I've been struggling to understand how to deal with a specific type of performance issue that shows up very often in this scenario: when you are wanting to apply multiple filters in a query, but you know that first filter will return a very small number of rows from a very large table.

For example, we have a 3rd-party heterogeneous table with 10M+ rows where the columns mean different things based on the "object type" in TYPEID. Here is an example query:

SELECT ID, NAME, INT109 FROM DATA WHERE TYPEID = 8301514 AND INT109 = 1

In this query, there are no covering indexes for the two filters, but there is an index on the 'TYPEID' column. What is perplexing is that even though there are only about 500 rows out of the 10M in the table with TYPEID = 8301514, this query sometimes takes many seconds to run.

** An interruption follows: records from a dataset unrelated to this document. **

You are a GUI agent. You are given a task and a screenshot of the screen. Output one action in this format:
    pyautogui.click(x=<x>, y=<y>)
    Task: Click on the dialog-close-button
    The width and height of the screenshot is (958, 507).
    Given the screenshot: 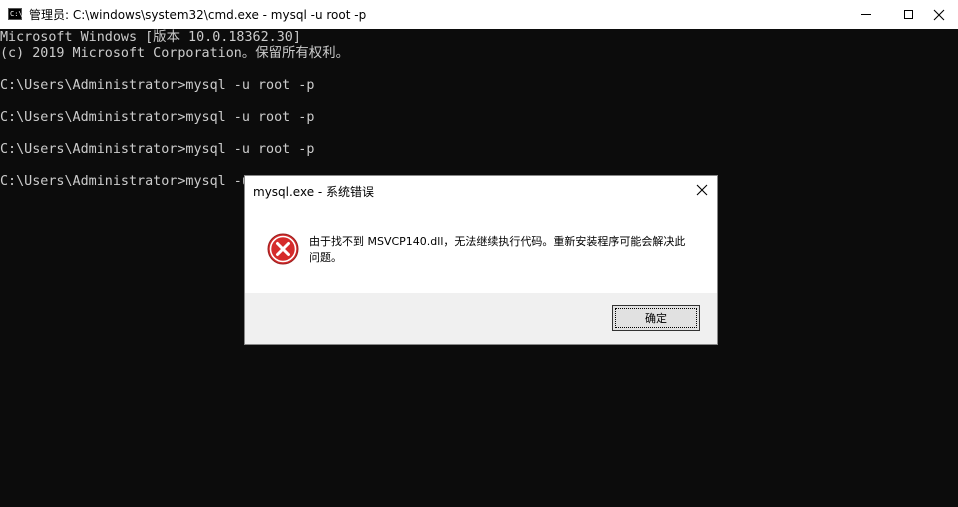 What is the action you would take?
    pyautogui.click(x=702, y=190)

If I simply remove the INT109 = 1 filter at the end, the query runs almost instantly:

SELECT ID, NAME, INT109 FROM DATA WHERE TYPEID = 8301514

It makes no sense to me that having fewer filters would make a query run much faster. Also the behavior seems to be inconsistent – the first query can run really fast too if it has been run multiple times, like something is being cached. It's difficult to do reliable experiments (this is in SQL Azure). Is this normal behavior? Is this something that can be caused by a bad execution plan (even though I'm not using parameters) or statistics that are out of date?

Best Answer

What's probably going on here is that at some point, you ran that first query with a value that had a lot more than 500 rows - so many that it figured it was better to scan 10M rows than do hundreds of thousands of lookups to get the Name and INT109 columns. And then that plan got cached, and reused when you provided a different value which would've benefited from a different plan. SQL made an assumption that it would be better to avoid recompiling than to evaluate each different value you could provide.

When you wrote a different query, it evaluated it fresh, and gave the best plan, although that might not be ideal for a different value.

The best way to fix this is to have an index on (TYPEID, INT109) INCLUDE (ID, Name), so that lookups are not needed, and the plan will seek regardless of the stats around TYPEID. Plus, this index is useful even if you leave out INT109.